> **Text block**:
"""
182 F.3d 726 | 10th Cir. | 1999
Lead Opinion
Petitioner Universal Construction Company appeals a final order of the Occupational Safety and Health Review Commission affirming the imposition of a penalty against Universal under the “multi-em-ployer worksite” doctrine, based on a subcontractor’s violation of construction safety standards. We affirm.
The parties have stipulated to certain facts. Universal is a general contractor engaged in the construction business. In December 1996, Universal contracted with UMB Bank to construct a branch bank office in Independence, Missouri, and shortly thereafter, subcontracted with A. Zahner Sheetmetal Company to perform portions of the project.
"""
> **Given records**:
"""
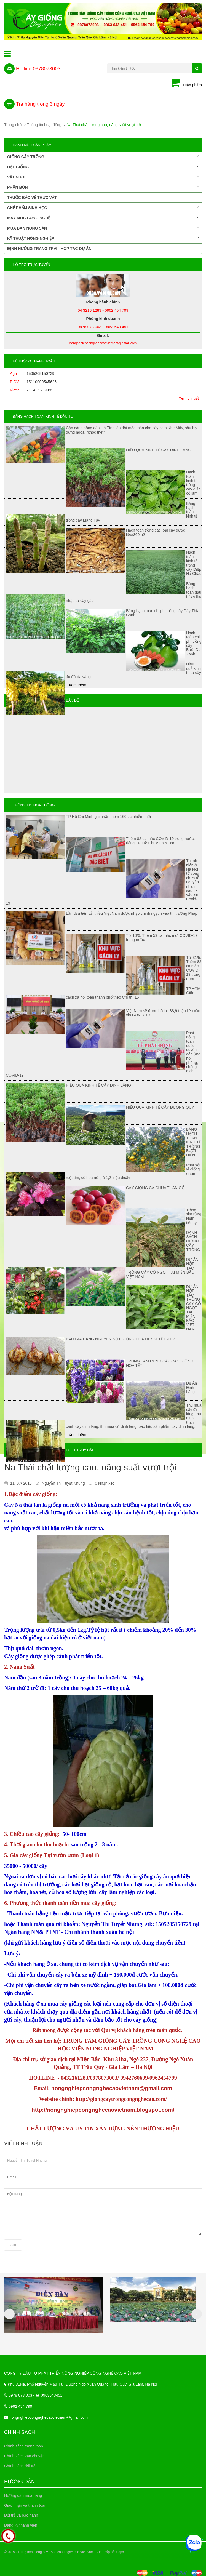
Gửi (13, 2245)
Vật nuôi (103, 176)
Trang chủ (13, 124)
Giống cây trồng (103, 156)
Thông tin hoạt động (44, 124)
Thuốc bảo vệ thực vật (32, 197)
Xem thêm (77, 685)
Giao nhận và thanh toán (25, 2505)
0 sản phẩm (186, 83)
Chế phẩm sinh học (103, 207)
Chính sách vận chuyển (24, 2456)
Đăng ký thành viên (20, 2525)
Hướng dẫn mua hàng (23, 2495)
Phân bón (103, 187)
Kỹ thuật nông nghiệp (103, 238)
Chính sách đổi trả (20, 2466)
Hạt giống (103, 166)
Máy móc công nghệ (103, 217)
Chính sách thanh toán (23, 2446)
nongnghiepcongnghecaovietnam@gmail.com (48, 2417)
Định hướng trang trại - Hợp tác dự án (49, 248)
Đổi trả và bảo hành (21, 2515)
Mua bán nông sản (103, 227)
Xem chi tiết (189, 398)
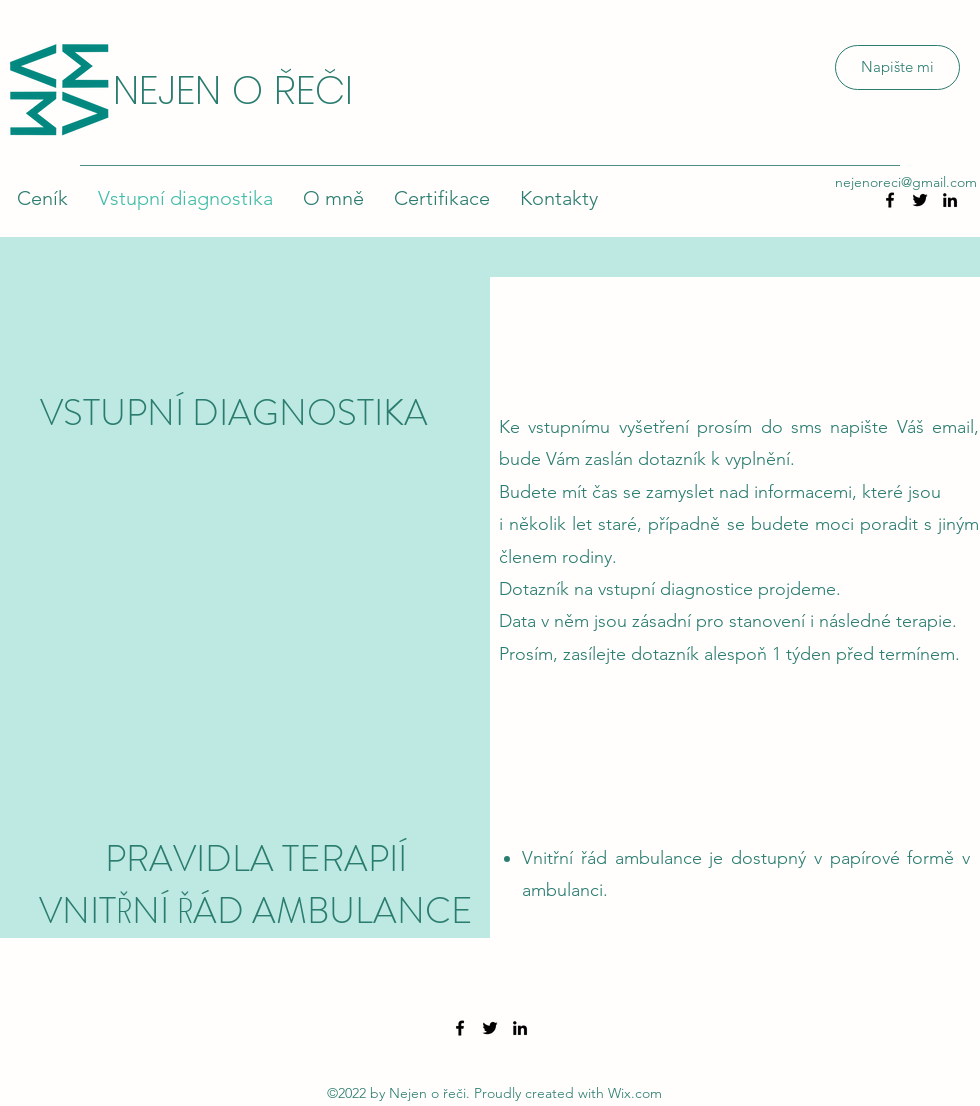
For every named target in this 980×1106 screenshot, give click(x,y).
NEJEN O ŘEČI (233, 90)
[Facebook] (460, 1028)
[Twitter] (490, 1028)
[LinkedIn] (950, 200)
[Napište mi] (897, 67)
"""
> **Short task A**:
Answer these questions about the Universal Construction court opinion:
(i) In what month and year did Universal contract with UMB Bank?
(ii) What was Universal to build for UMB Bank, and in what city?
(iii) Which company did Universal take on as a subcontractor?
> **Short task B**:
Proceed with the court opinion on Universal Construction's appeal, writing on from its last sentence.
The lines above are not needed here.

> **Task answer A**:
(i) December 1996
(ii) A branch bank office in Independence, Missouri
(iii) A. Zahner Sheetmetal Company

> **Task answer B**:
On October 6, 1997, an Occupational Safety and Health Administration compliance officer visited the project worksite and observed a Zahner employee violate two OSHA construction safety standards. An employee working in an aerial lift failed to wear and attach a safety belt to the lift basket, in violation of 29 C.F.R. § 1926.453(b)(2)(v), and the employee climbed out of the lift basket onto a building roof, in violation of 29 C.F.R. § 1926.453(b)(2)(iv). Universal’s field manager and foreman were at the jobsite and in a position to observe the violations. They had authority to correct the hazards or to direct Zahner’s foreman to correct the hazards, but neither did so. It is not disputed that Zahner created the hazards and only Zahner employees were exposed to the hazards.
On October 16,1997, Universal was cited for a serious violation based on the October 6 incidents and a $1,500 penalty was imposed.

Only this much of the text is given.